Take the data that follows and return it exactly.
________
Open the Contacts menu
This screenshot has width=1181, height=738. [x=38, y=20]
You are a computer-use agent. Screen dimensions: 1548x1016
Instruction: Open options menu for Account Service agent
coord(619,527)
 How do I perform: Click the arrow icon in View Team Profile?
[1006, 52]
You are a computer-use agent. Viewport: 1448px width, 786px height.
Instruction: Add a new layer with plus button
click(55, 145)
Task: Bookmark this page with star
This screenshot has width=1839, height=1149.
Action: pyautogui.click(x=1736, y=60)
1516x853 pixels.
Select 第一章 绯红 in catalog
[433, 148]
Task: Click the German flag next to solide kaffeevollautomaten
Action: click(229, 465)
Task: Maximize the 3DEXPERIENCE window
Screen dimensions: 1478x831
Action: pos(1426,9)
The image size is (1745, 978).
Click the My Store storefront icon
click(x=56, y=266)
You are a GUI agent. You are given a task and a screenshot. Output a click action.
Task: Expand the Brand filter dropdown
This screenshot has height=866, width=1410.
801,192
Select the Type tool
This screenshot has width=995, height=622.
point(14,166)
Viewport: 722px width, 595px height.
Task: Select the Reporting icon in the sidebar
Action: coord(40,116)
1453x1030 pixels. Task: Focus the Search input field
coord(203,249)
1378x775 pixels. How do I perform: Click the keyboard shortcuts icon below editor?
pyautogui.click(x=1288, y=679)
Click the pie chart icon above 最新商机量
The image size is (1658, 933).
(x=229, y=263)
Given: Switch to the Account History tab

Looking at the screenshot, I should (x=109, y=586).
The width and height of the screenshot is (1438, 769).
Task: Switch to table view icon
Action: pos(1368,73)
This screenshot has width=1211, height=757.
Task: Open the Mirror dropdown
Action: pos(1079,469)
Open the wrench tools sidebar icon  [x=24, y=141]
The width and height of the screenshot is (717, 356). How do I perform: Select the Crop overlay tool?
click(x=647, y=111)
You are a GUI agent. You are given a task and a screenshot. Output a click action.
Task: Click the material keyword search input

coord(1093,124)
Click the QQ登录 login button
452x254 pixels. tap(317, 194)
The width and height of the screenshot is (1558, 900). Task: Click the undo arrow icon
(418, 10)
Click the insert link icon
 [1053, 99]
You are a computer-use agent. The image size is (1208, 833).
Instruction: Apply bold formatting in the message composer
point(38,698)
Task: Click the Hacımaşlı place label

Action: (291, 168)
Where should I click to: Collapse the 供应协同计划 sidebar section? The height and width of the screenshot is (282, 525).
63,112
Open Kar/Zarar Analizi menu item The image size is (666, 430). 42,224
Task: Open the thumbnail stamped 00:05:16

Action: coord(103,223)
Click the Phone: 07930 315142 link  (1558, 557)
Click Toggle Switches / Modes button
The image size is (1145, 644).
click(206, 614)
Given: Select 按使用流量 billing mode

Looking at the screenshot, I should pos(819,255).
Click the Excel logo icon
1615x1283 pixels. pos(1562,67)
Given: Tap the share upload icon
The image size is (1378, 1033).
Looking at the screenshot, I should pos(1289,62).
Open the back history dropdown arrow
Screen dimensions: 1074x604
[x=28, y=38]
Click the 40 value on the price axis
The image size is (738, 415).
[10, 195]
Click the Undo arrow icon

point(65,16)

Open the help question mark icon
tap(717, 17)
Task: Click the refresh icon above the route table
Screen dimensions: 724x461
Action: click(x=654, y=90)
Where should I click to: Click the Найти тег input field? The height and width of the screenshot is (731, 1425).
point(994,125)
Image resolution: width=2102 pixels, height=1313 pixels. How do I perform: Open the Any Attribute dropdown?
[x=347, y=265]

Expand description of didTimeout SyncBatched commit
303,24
________
__Exercise response__.
Open the Contacts menu
This screenshot has width=1181, height=738. [x=38, y=20]
You are a computer-use agent. Screen dimensions: 1548x1016
Instruction: Open options menu for Account Service agent
coord(619,527)
 How do I perform: Click the arrow icon in View Team Profile?
[1006, 52]
You are a computer-use agent. Viewport: 1448px width, 786px height.
Instruction: Add a new layer with plus button
click(55, 145)
Task: Bookmark this page with star
This screenshot has width=1839, height=1149.
Action: pyautogui.click(x=1736, y=60)
1516x853 pixels.
Select 第一章 绯红 in catalog
[433, 148]
Task: Click the German flag next to solide kaffeevollautomaten
Action: click(229, 465)
Task: Maximize the 3DEXPERIENCE window
Screen dimensions: 1478x831
Action: pos(1426,9)
The image size is (1745, 978).
Click the My Store storefront icon
click(x=56, y=266)
You are a GUI agent. You are given a task and a screenshot. Output a click action.
Task: Expand the Brand filter dropdown
This screenshot has height=866, width=1410.
801,192
Select the Type tool
This screenshot has width=995, height=622.
point(14,166)
Viewport: 722px width, 595px height.
Task: Select the Reporting icon in the sidebar
Action: coord(40,116)
1453x1030 pixels. Task: Focus the Search input field
coord(203,249)
1378x775 pixels. How do I perform: Click the keyboard shortcuts icon below editor?
pyautogui.click(x=1288, y=679)
Click the pie chart icon above 最新商机量
The image size is (1658, 933).
(x=229, y=263)
Given: Switch to the Account History tab

Looking at the screenshot, I should (x=109, y=586).
The width and height of the screenshot is (1438, 769).
Task: Switch to table view icon
Action: pos(1368,73)
This screenshot has width=1211, height=757.
Task: Open the Mirror dropdown
Action: pos(1079,469)
Open the wrench tools sidebar icon  [x=24, y=141]
The width and height of the screenshot is (717, 356). How do I perform: Select the Crop overlay tool?
click(x=647, y=111)
You are a GUI agent. You are given a task and a screenshot. Output a click action.
Task: Click the material keyword search input

coord(1093,124)
Click the QQ登录 login button
452x254 pixels. tap(317, 194)
The width and height of the screenshot is (1558, 900). Task: Click the undo arrow icon
(418, 10)
Click the insert link icon
 [1053, 99]
You are a computer-use agent. The image size is (1208, 833).
Instruction: Apply bold formatting in the message composer
point(38,698)
Task: Click the Hacımaşlı place label

Action: (291, 168)
Where should I click to: Collapse the 供应协同计划 sidebar section? The height and width of the screenshot is (282, 525).
63,112
Open Kar/Zarar Analizi menu item The image size is (666, 430). 42,224
Task: Open the thumbnail stamped 00:05:16

Action: coord(103,223)
Click the Phone: 07930 315142 link  (1558, 557)
Click Toggle Switches / Modes button
The image size is (1145, 644).
click(206, 614)
Given: Select 按使用流量 billing mode

Looking at the screenshot, I should pos(819,255).
Click the Excel logo icon
1615x1283 pixels. pos(1562,67)
Given: Tap the share upload icon
The image size is (1378, 1033).
Looking at the screenshot, I should pos(1289,62).
Open the back history dropdown arrow
Screen dimensions: 1074x604
[x=28, y=38]
Click the 40 value on the price axis
The image size is (738, 415).
[10, 195]
Click the Undo arrow icon

point(65,16)

Open the help question mark icon
tap(717, 17)
Task: Click the refresh icon above the route table
Screen dimensions: 724x461
Action: click(x=654, y=90)
Where should I click to: Click the Найти тег input field? The height and width of the screenshot is (731, 1425).
point(994,125)
Image resolution: width=2102 pixels, height=1313 pixels. How do I perform: Open the Any Attribute dropdown?
[x=347, y=265]

Expand description of didTimeout SyncBatched commit
303,24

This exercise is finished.